Effect of Total Saponin of Dioscoreae Collettii Rhizoma on Toll-like Receptor/Nuclear Factor-κB (TLR/NF-κB) Signaling Pathway Induced by Monosodium Urate in THP-1 Cells / 中国实验方剂学杂志

Objective::To investigate the effect of total saponin of Dioscoreae Collettii Rhizoma (TSD) on Toll-like receptor/nuclear factor-κB (TLR/NF-κB) signaling pathway induced by monosodium urate in THP-1 cells, in order to explore the possible mechanism of anti-gout arthritis.
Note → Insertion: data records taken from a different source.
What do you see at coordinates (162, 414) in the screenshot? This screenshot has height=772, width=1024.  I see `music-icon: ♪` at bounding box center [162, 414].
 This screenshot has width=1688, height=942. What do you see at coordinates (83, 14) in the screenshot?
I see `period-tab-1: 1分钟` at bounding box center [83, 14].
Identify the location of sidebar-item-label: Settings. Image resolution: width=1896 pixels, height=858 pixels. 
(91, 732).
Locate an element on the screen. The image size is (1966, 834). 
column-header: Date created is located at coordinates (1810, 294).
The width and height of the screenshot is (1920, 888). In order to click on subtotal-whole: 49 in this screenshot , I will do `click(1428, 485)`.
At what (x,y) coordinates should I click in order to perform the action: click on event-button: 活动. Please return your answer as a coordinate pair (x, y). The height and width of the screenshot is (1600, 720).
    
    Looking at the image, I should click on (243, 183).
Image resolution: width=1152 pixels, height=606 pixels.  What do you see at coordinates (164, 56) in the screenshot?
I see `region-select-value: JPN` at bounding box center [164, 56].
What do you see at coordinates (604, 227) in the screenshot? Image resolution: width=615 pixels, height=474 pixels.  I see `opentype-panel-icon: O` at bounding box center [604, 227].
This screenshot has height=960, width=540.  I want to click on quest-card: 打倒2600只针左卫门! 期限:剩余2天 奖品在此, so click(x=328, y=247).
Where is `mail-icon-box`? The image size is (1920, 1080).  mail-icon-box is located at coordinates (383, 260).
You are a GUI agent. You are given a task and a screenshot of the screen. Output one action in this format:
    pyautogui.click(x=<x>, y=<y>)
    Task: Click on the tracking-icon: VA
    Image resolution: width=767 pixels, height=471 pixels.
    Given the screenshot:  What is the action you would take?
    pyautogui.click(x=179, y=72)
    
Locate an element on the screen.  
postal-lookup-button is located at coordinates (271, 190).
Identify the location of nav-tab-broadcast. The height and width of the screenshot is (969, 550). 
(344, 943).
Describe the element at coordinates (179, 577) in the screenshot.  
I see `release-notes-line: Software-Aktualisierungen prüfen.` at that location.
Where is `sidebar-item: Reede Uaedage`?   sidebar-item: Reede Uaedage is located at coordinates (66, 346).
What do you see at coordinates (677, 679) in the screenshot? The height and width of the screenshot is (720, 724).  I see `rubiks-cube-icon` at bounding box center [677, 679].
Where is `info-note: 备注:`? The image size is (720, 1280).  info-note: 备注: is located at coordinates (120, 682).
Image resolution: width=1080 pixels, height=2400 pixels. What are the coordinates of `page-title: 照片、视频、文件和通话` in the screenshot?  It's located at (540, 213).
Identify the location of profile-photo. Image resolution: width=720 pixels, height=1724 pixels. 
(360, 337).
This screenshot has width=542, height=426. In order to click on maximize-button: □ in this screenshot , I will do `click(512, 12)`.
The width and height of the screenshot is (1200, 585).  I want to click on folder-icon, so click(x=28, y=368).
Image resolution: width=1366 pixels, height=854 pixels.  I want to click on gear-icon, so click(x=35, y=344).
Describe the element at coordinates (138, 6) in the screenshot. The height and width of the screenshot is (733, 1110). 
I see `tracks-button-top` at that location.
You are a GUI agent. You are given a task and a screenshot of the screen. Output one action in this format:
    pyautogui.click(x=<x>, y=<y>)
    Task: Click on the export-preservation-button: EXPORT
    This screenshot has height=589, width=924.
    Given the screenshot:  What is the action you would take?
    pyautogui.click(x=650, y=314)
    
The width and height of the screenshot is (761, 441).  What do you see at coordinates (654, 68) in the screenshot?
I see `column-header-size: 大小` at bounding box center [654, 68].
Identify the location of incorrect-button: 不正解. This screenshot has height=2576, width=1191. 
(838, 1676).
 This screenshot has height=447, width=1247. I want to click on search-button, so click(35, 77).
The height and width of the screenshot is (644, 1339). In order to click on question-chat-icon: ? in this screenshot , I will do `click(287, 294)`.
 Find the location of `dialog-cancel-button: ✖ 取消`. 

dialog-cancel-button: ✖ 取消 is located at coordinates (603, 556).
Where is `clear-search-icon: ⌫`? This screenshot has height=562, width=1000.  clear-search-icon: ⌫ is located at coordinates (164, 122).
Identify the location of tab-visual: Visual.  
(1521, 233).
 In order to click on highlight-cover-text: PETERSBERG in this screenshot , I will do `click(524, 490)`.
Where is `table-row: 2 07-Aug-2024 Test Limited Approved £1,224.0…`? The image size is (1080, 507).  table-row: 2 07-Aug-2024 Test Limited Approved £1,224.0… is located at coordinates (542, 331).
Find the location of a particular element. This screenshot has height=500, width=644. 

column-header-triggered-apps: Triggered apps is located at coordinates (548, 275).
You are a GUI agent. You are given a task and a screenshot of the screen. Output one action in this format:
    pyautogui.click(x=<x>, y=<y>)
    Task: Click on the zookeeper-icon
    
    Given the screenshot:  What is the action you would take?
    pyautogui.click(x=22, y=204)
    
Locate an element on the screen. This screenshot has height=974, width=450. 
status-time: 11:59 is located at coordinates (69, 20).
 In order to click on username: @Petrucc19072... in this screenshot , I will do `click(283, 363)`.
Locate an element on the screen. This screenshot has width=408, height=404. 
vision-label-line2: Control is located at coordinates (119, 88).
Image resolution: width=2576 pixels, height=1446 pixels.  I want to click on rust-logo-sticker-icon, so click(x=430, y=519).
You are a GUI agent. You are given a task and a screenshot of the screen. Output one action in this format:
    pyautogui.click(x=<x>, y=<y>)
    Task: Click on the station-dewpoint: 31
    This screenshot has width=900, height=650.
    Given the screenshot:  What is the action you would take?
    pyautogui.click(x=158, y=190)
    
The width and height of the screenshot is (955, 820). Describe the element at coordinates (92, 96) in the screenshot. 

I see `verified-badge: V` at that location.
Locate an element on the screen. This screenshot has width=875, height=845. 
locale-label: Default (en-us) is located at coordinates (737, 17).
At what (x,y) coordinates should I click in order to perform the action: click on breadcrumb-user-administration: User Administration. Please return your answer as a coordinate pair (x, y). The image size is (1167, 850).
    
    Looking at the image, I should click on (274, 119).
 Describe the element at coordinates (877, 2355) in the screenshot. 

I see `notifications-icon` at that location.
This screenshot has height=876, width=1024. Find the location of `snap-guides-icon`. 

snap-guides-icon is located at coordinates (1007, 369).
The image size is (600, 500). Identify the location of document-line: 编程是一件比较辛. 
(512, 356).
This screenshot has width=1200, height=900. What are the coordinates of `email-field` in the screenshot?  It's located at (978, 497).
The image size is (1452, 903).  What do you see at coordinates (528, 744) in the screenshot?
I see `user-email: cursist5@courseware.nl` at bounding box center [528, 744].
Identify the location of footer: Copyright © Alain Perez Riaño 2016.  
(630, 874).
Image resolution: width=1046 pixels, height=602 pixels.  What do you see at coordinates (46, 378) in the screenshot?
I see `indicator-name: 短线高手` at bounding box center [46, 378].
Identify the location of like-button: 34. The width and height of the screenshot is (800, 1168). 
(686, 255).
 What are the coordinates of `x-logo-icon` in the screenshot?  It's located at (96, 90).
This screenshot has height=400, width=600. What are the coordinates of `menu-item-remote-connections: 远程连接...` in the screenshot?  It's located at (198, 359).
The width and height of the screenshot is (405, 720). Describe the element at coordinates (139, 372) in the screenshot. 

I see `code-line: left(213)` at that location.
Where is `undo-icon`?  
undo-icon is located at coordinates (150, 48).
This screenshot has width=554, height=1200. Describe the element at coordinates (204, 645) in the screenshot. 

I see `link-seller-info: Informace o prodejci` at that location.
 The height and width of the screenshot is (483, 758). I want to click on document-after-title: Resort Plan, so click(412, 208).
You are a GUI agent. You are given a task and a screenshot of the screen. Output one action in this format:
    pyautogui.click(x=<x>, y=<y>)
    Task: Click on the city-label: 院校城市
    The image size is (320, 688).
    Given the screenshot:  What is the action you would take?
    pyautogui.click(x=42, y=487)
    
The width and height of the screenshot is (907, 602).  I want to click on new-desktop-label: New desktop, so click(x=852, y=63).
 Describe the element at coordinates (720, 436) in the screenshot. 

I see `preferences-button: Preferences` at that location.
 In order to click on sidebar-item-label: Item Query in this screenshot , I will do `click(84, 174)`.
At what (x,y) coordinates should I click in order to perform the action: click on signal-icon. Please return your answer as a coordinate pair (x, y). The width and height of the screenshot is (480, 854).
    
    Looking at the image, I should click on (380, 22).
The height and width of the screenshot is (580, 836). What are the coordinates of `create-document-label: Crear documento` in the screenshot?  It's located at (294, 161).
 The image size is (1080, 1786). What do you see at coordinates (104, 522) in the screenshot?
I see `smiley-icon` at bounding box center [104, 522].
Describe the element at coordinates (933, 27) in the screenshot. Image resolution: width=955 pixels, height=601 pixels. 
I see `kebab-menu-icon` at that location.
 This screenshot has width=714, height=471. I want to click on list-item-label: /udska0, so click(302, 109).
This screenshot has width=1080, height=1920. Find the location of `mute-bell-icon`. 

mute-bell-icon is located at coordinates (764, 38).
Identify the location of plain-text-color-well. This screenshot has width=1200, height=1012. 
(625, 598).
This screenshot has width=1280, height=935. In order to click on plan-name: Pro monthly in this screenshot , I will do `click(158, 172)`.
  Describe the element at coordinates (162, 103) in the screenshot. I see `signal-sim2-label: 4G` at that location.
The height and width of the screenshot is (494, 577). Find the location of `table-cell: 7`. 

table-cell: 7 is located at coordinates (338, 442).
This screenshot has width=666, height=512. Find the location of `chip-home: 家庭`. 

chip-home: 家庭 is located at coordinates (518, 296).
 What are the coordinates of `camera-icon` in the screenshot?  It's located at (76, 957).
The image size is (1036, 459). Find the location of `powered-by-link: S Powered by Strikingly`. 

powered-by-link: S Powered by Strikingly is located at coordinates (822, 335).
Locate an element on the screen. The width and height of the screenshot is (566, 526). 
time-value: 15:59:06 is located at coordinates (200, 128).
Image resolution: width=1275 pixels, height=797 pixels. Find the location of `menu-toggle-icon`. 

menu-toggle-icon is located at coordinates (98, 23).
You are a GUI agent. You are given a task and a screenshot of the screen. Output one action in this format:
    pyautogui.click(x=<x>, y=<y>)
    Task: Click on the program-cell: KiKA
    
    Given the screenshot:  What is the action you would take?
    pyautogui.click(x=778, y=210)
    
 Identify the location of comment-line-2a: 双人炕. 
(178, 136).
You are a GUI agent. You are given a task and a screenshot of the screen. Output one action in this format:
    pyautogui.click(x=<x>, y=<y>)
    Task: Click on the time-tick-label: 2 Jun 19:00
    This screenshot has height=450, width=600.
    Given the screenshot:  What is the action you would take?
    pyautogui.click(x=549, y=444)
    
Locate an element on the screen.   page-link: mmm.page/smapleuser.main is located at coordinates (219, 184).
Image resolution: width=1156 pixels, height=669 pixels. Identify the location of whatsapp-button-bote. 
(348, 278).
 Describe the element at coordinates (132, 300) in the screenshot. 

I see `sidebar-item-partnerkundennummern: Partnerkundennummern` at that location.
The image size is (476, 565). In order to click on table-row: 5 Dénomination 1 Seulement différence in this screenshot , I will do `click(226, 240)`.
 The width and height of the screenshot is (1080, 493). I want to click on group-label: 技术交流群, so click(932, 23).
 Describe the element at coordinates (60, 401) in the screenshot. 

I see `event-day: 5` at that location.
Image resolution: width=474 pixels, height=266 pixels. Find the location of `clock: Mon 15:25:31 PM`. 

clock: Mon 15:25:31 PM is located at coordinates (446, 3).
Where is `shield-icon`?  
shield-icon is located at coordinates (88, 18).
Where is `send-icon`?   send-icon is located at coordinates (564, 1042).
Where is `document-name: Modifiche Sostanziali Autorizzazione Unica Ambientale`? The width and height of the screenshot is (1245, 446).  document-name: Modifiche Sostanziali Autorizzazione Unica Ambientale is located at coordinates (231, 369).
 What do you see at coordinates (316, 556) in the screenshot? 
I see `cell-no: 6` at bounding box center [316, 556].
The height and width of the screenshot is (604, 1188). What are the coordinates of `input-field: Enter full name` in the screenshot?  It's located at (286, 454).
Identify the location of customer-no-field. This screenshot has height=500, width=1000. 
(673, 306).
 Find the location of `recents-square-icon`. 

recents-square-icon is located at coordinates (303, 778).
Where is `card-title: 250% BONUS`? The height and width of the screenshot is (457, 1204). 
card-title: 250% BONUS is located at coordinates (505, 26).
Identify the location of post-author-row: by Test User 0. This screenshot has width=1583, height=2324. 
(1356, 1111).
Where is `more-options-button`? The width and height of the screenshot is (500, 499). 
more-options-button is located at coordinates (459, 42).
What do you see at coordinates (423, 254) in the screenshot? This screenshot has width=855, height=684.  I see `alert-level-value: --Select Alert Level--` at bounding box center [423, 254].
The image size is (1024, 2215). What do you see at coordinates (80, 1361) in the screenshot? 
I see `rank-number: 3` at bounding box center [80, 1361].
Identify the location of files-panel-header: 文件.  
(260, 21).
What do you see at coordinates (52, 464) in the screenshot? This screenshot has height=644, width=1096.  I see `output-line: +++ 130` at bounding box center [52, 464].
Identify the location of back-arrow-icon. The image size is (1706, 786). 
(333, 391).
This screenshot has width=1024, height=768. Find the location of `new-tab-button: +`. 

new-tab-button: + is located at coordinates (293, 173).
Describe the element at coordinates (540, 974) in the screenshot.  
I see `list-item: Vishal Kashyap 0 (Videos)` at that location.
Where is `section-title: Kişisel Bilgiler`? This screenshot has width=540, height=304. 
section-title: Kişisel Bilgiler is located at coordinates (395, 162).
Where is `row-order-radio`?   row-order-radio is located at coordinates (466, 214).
Method::Phorbol 12-myristate 13-acetate (PMA)-induced THP-1 cells were differentiated into macrophages, divided into normal group, model group, low, medium and high-concentration TSD groups (1, 3, 10 mg·L-1) and colchicine group (0.2 mg·L-1). Except the normal group, the other groups were stimulated with 400 mg·L-1 monosodium urate to replicate an inflammation model in vitro. Cell viability was measured by methyl thiazolyl tetrazolium (MTT) assay, the levels of inflammatory factors tumor necrosis factor-α(TNF-α ) and interleukin-1β(IL-1β) were detected by enzyme-linked immunosorbent assay (ELISA). The protein levels of Toll-like receptor 4 (TLR4), myeloid differentiation factor 88 (MyD88) and NF-κB were detected by Western blot. The mRNA levels of TLR4, NF-κB and Pro-IL-1β were measured by real-time fluorescence quantitative PCR (Real-time PCR), and the nuclear shift of NF-κB p65 was detected by immunofluorescence. Result::0~32 mg·L-1 TSD has no effect on cell viability. Compared with the normal group, the secretion levels of inflammatory factors TNF-α and IL-1β in the model group were significantly increased (P<0.01), and the expressions of key proteins (TLR4, MyD88 and NF-κB) and genes (TLR4, NF-κB and Pro-IL-1β) were increased (P<0.01). Compared with the model group, 1-30 mg·L-1 TSD significantly down-regulated the secretion of inflammatory factors TNF-α and IL-1β (P<0.01), the expressions of key proteins (TLR4, MyD88 and NF-κB) and genes (TLR4, NF-κB and Pro-IL-1β) were decreased (P<0.05, P<0.01), and the NF-κB p65 partially trans-located to the cytosol and the superposition in the nucleus were decreased, inhibiting the nuclear translocation of NF-κB p65. Conclusion::TSD may exert an anti-inflammatory effect by down-regulating the expressions of TLR4, NF-κB and Pro-IL-1β mRNA and reducing the secretion of inflammatory factors TNF-α and IL-1β.